## Document excerpt
+ + + +

Last week I was invited to be on the expert panel for the press launch of a report about ‘Why Diets Fail’ sponsored by XLS Medical.
Having read the report there were some really interesting facts about diets:
72% of us have tried a diet this year and a third have tried two or more
Of those almost half feel it’s failed in the first month
34% of dieters claim to have failed every diet they’ve tried, as they’ve put weight back on
Less than a quarter of dieters actually achieve their weight loss goals
At the launch, along with a fitness expert, a dietician and a food blogger we debated with a room of journalists what is needed for people to achieve a healthy diet resulting in weight loss? Rather than to go on a fad diet such as the ‘Kale and Chewing gum’ diet (yes it really exists!)
The number one reason for a diet failing, given by 41% of the OnePoll survey in this report, was a lack of motivation, followed by boredom, stress and time restraints.
So what causes this lack of motivation?
A lack of realistic goals. Expecting a rapid weight loss initially and for it to continue. It’s much better to aim for a 1/2lb loss each week as research has shown it can be more easily sustained
A lack of support and accountability. Having a group of friends or a professional to support you and keep you online with your goals, will maintain your motivation when your willpower weakens
Unrealistic goals. A goal of losing just 5 to 10% of your weight is realistic and will make a big difference to your health
Not enjoying your food. In our hectic lifestyles we may believe we should be reading emails, texting friends or catching up on tv when we’re eating. This means we don’t savour or taste our food or recognise the triggers of feeling full. Instead get rid of distractions and really enjoy your food, Mindfulness practice can also help you stay present.
Setting rigid rules. A more flexible approach to eating including allowing yourself small amounts of all the foods you crave, is much more likely to keep you motivated than a very restrictive diet
As well as all these positive actions to keep motivated the key element I believe, is to understand what your hunger is really for and why you want to eat.
Quite often we eat to get rid of, or numb bad feelings rather than actually being physically hungry. We need to understand and recognise our emotional eating patterns to be able to change them.
In our childhood when we feel sad or hurt or bored, we’re often given a hug or a treat to make us feel better. As if feeling uncomfortable is a bad thing which we need to get rid of. So it’s not surprising that we then learn to eat to comfort or reward ourselves.
How many times have you reached for a chocolate bar or glass of wine when you felt bored or stressed?
By understanding whether the hunger is emotional or physical you can start to make better choices as well as accept yourself just as you are.

+ + + +

## Information shown
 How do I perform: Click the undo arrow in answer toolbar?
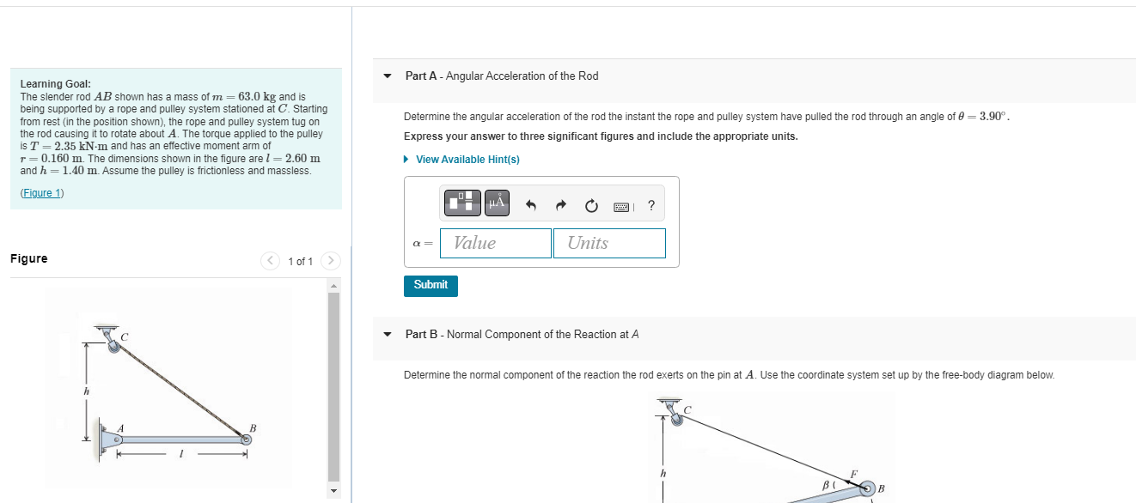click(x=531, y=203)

+ + + +

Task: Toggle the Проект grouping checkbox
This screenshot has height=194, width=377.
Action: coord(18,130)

+ + + +

## Problem requirements
What does the post on why diets fail say from "Setting rigid rules." through "want to eat."? Quote it word for word. Nothing in the records matters for this work.

## Exercise result
Setting rigid rules. A more flexible approach to eating including allowing yourself small amounts of all the foods you crave, is much more likely to keep you motivated than a very restrictive diet
As well as all these positive actions to keep motivated the key element I believe, is to understand what your hunger is really for and why you want to eat.